Materials provided >>
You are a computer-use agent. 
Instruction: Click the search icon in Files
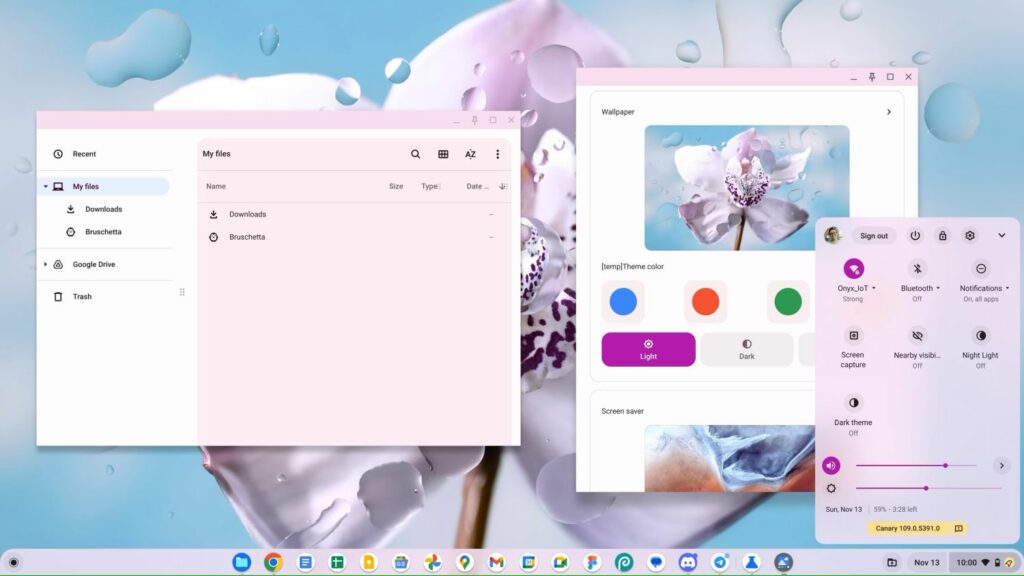click(x=416, y=154)
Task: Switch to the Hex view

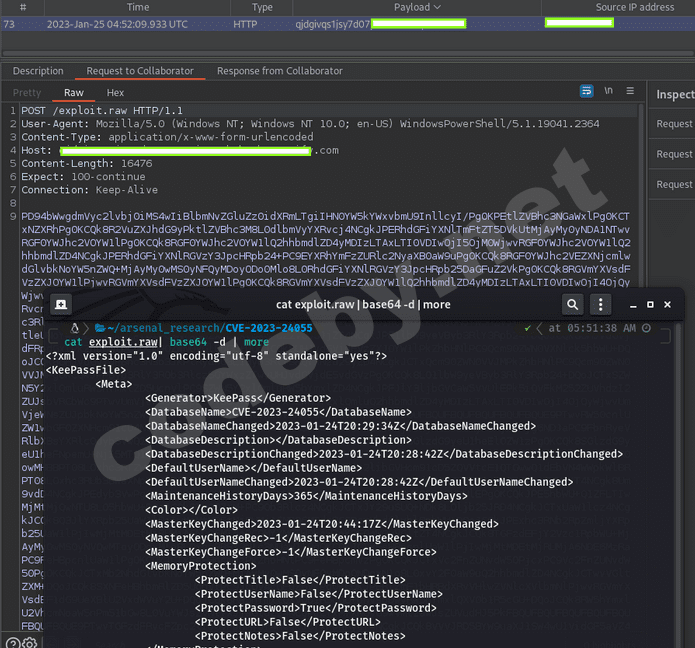Action: (115, 92)
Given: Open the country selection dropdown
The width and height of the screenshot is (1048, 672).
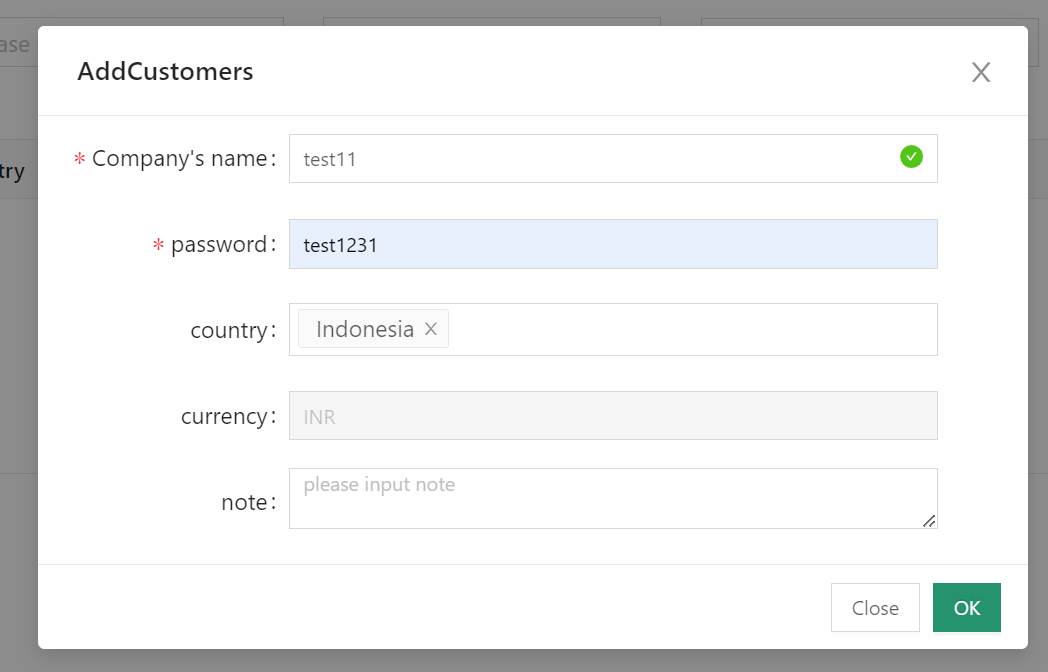Looking at the screenshot, I should [x=690, y=330].
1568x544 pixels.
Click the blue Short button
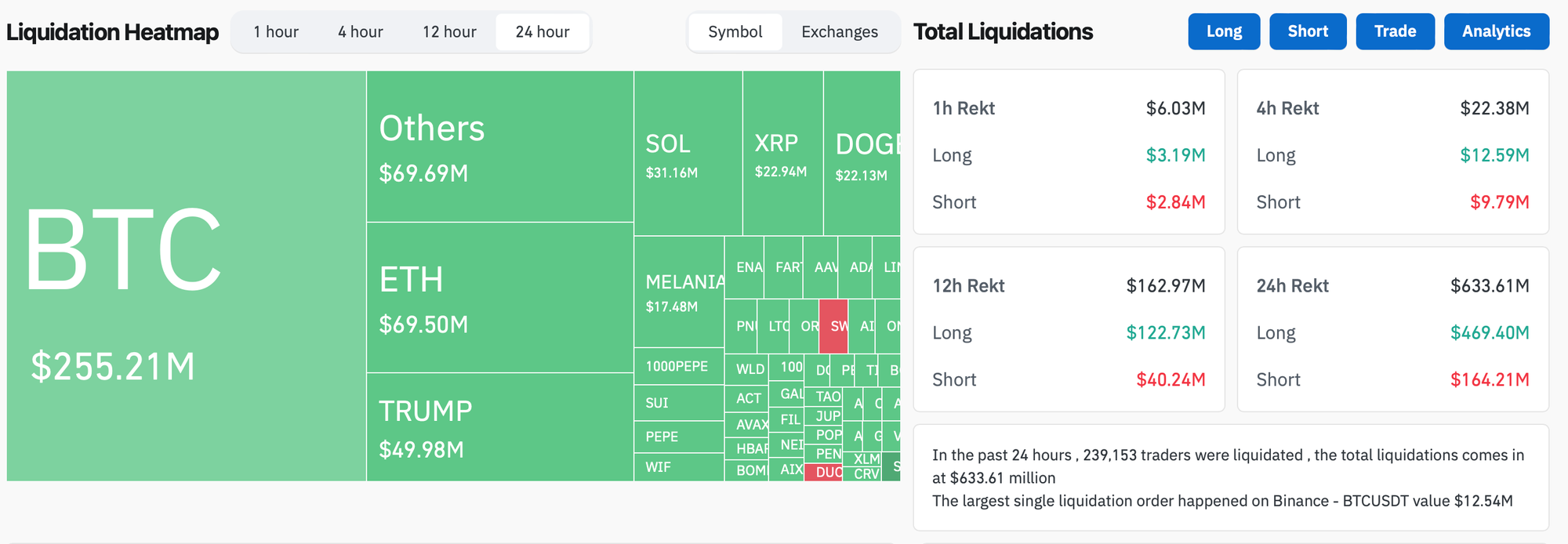click(x=1308, y=31)
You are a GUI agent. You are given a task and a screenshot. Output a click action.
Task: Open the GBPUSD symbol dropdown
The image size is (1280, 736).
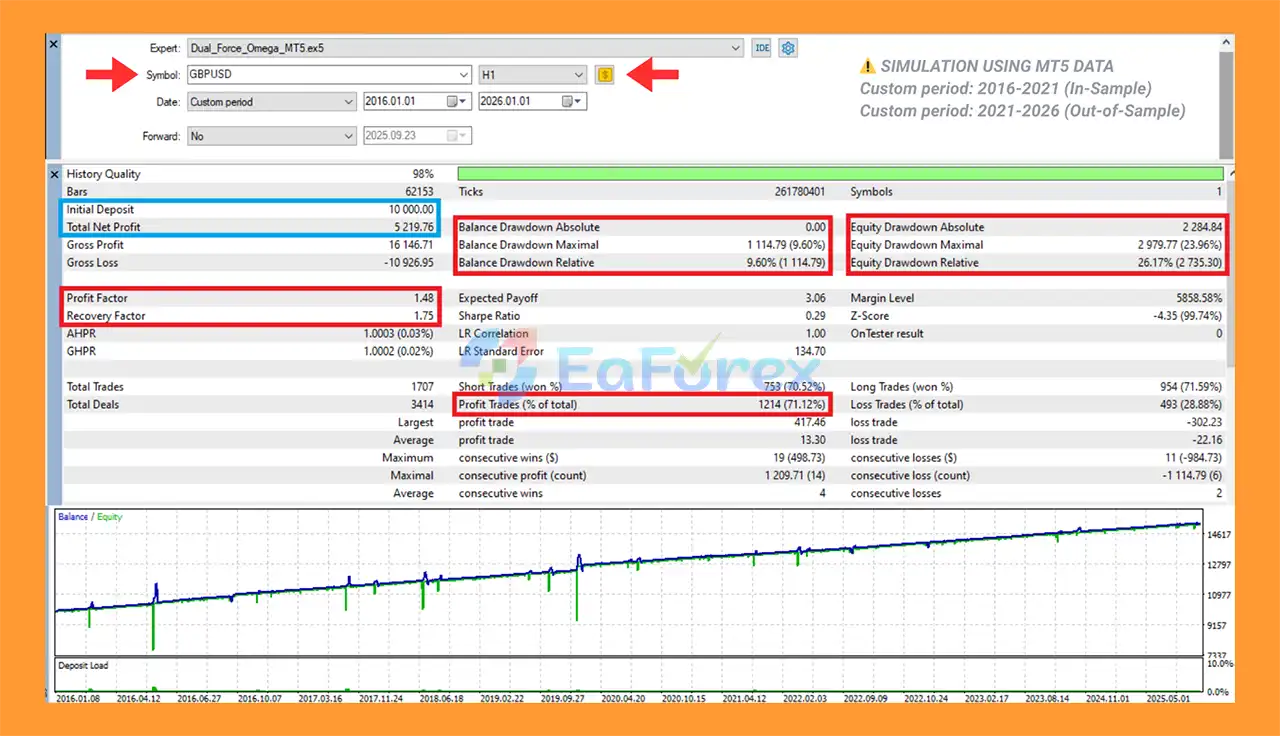point(463,75)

Action item >> Pictures are skipped here. Print exactly, and only, the lines from the one holding "You are a GUI" through the final line of the material above, both ends included.

Your solution >>
You are a GUI agent. You are given a task and a screenshot. Output a click action.
Task: Open the GBPUSD symbol dropdown
The image size is (1280, 736).
point(463,75)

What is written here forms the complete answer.